The difference here is fairly obvious, in terms of the game’s tone. One puts the player in a position of relative power (if still rather uncertain), while the other puts the player in a position of helplessness. But while that’s crucial to the game’s tone, it’s not actually the most important effect of this opening sequence’s interactive design; not only is the player in a position of helplessness as Sarah, but the one protecting her (and thus, the player) is Joel.

This is part of the biggest trick up The Last of Us’ sleeve when it comes to interactive storytelling: the use of shifting perspective to change our outlook in pivotal moments and create an uncomfortable dissonance between Joel and the player. That second part doesn’t really manifest until later in the game, but the first part is a defining feature of the game’s opening moments.

It’s easy enough for the game to put the player in the position of the protector and say, “This is your daughter, you care about her, now keep her safe.” But they chose instead to design a firsthand experience of what it’s like to depend on Joel for safety. For most of this opening, the player is a passive observer of a world going mad, and the only thing standing between them and that madness is Joel. The player has to look up to him, as Sarah does, to see him as someone who will do his best to keep them safe because they can’t do it themselves.

That perspective only changes in time for a futile attempt to protect Sarah, and the tragedy of the moment is rooted not only in Joel’s failure to protect her, but the player’s personal identification with the character who’s now dying in their arms. The player may not be directly responsible for any of this—this is a scripted event that can’t be changed without breaking the game—but they’re still the one in control when it happens. They go from looking to Joel to protect them, to personifying him when he fails. Deeply feeling the need to be protected, then deeply feeling the failure to protect.

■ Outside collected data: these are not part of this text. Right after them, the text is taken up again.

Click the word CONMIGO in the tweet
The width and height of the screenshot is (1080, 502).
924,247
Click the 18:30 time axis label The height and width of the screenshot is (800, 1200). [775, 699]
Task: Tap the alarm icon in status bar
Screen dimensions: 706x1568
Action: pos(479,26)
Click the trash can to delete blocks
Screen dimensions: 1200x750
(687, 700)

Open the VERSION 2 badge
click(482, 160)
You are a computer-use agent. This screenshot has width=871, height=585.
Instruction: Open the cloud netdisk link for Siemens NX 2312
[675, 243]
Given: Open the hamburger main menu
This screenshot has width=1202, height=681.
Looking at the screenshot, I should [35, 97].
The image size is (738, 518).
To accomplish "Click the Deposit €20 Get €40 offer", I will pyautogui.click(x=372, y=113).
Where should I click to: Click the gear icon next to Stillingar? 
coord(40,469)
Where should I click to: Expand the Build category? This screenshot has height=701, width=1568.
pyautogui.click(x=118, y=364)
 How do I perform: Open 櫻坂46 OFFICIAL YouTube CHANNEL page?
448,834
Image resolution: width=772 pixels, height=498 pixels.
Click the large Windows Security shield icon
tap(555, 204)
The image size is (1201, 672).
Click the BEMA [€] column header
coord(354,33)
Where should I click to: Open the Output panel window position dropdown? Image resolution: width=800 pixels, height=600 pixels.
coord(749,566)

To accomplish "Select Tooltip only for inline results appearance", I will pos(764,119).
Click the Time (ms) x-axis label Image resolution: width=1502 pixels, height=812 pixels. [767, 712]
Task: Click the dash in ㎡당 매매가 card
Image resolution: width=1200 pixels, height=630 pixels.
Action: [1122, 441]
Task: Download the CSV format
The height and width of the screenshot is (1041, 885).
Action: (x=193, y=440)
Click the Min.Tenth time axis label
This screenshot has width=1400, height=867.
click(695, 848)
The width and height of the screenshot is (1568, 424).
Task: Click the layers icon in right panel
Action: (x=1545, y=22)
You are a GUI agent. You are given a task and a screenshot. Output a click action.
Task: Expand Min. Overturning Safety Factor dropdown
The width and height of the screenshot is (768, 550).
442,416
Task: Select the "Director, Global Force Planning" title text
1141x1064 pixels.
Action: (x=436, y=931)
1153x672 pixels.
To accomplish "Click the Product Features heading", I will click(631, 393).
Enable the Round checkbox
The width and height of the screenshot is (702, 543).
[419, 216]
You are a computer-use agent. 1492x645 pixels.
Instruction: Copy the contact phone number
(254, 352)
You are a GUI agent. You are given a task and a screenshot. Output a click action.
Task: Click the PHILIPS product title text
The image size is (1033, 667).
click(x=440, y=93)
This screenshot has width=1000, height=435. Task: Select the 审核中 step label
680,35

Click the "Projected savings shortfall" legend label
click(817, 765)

There’s no doubt that Sarah’s death is the most emotional moment of this sequence, and perhaps even the most overtly emotional moment of the whole game (despite the more subtle, conflicted emotions of the ending potentially outranking it for sheer emotional volume and power). But that emotion is owed in large part to the buildup, and Naughty Dog’s decision to play with perspective in the way they did. And that kind of interactive storytelling is what really makes this opening as memorable and impactful as it is.